Rational Design of Monomeric IL37 Variants Guided by Stability and Dynamical Analyses of IL37 Dimers

Abstract

AbstractIL37 plays important roles in the regulation of innate immunity and its oligomeric status is critical to these roles. In its monomeric state, IL37 can effectively inhibit the inflammatory response triggered by IL18 through binding to the IL18 receptorα, a capability lost in its dimeric form. This paradigm underscores the pivotal role of IL37’s dimer structure in the design of novel anti-inflammatory therapeutics. Hitherto, two IL37 dimer structures were deposited in PDB, reflecting the potential use of their binding interface in the design of IL37 variants with altered dimerization tendencies. Inspection of these static structures suggested a substantial difference in their dimer interfaces. Prompted by this discrepancy, we analyzed the PDB structures of IL37 dimer (PDB: 6ncu and 5hn1) along with a predicted structure by AF2-multimer by molecular dynamics (MD) simulations to unravel whether and how IL37 can form homodimers through distinct interfaces.
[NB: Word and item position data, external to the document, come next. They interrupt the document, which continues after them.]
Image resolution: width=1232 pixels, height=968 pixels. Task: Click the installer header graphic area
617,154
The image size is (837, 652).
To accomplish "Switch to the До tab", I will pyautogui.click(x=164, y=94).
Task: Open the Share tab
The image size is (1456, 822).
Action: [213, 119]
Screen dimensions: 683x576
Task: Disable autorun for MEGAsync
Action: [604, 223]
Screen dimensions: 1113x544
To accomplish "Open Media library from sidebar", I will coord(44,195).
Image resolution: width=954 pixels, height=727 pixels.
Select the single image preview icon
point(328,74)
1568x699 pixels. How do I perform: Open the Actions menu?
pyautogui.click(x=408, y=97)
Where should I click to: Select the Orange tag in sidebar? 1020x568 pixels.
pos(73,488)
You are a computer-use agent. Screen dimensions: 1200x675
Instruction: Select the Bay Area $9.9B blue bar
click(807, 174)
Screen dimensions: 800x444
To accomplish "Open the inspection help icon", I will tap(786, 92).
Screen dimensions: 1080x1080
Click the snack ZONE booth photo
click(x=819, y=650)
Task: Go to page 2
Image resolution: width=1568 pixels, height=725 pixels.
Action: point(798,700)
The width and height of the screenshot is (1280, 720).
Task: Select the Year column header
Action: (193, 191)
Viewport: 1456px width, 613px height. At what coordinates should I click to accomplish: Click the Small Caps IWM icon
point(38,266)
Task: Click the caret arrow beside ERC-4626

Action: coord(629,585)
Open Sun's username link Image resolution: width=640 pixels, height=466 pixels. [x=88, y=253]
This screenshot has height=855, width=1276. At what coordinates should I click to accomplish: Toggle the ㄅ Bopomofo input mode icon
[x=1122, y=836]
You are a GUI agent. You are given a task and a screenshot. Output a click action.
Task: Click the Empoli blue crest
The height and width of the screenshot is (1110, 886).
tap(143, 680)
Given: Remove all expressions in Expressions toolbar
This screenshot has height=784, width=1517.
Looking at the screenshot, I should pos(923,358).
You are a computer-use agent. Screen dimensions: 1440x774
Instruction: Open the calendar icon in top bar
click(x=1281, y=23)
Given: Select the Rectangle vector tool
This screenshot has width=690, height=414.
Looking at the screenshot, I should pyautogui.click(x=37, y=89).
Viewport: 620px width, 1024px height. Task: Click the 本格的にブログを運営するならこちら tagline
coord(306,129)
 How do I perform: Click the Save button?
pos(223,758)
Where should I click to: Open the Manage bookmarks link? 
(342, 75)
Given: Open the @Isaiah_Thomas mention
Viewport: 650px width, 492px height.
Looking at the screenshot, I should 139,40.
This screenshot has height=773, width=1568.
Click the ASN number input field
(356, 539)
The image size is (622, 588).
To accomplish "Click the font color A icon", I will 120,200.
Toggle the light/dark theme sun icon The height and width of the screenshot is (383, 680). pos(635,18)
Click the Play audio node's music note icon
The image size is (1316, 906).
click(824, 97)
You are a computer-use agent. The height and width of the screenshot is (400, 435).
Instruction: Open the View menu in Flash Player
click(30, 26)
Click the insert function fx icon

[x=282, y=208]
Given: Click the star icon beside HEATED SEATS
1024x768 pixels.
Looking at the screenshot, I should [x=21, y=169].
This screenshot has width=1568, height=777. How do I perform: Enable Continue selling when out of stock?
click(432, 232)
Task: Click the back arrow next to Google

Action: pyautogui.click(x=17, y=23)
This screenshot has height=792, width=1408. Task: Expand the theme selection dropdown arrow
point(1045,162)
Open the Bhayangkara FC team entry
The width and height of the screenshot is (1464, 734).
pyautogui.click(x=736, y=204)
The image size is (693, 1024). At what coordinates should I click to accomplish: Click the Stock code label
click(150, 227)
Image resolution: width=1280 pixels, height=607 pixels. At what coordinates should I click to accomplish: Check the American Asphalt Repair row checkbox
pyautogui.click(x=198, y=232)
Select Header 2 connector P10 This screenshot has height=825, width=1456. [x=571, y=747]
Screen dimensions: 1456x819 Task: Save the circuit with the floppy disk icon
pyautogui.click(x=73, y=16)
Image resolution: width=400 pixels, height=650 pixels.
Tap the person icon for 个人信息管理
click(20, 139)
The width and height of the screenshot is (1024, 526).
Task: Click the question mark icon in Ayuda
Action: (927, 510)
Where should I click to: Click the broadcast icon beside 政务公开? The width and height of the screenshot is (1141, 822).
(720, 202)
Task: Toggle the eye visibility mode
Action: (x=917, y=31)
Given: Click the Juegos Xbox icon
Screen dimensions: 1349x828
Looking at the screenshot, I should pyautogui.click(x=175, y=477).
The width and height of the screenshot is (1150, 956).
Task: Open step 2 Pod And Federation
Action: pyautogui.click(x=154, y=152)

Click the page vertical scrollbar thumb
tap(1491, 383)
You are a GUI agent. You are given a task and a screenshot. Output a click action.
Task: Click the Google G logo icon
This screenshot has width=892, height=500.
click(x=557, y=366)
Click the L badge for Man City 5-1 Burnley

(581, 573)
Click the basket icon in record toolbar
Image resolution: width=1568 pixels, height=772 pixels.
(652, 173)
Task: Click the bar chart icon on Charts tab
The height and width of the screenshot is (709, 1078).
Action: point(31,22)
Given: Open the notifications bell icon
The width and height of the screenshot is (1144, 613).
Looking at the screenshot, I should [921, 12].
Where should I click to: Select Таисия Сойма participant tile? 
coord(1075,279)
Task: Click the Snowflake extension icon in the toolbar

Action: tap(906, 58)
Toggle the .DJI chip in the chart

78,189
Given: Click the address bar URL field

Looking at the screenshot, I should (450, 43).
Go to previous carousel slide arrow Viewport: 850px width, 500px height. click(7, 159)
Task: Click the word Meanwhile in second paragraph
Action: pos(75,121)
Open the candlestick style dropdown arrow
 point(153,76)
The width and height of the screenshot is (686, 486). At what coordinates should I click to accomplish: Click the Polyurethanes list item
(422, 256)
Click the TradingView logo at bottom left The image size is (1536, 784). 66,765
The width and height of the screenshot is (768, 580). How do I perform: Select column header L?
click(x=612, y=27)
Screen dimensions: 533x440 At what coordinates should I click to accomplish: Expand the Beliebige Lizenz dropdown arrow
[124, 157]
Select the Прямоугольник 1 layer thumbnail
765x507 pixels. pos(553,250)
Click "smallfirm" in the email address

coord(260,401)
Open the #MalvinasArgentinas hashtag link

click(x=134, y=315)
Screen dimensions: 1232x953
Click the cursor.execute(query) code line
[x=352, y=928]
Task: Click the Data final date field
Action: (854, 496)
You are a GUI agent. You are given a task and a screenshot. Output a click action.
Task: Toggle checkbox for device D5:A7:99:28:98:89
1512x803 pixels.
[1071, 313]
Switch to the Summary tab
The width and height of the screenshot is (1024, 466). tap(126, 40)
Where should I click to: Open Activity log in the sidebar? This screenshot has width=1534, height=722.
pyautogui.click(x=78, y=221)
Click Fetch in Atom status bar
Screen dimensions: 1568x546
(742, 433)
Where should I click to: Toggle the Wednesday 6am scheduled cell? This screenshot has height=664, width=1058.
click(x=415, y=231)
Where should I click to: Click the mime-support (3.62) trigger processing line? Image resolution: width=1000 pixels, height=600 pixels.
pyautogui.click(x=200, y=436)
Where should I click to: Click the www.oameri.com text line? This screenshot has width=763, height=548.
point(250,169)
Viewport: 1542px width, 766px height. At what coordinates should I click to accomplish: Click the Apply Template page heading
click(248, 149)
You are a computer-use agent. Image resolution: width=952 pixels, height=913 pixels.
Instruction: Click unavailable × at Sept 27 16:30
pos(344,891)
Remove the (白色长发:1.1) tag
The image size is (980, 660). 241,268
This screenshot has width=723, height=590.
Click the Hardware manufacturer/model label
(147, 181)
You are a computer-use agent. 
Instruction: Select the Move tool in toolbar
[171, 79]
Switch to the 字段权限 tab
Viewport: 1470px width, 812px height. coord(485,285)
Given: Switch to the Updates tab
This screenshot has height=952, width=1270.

Results showed that the 5hn1 and AF2 dimers, which shared the same interface, stably maintained their initial conformations throughout the simulations whilst the recent IL37 dimer (PDB ID: 6ncu) with a different interface, did not. These findings underscored that the recent IL37 dimer (6ncu) structure is likely to contain an error, probably in its biological assembly record, otherwise it was not a stable assemblyin silico. Next, focusing on the stable dimer structure of 5hn1, we have identified five critical positions of V71/Y85/I86/E89/S114 that would altogether reduce dimer stability without affecting the monomer fold. Two quintet mutations were tested similarly by MD simulations and both mutations showed either partial or complete dissociation of the dimeric form. Overall, this work contributes to the development of IL37-based therapeutics by accurately representing the dimer interface in the PDB structures and identifying five potential substitutions to effectively inhibit the inflammatory response triggered by IL18.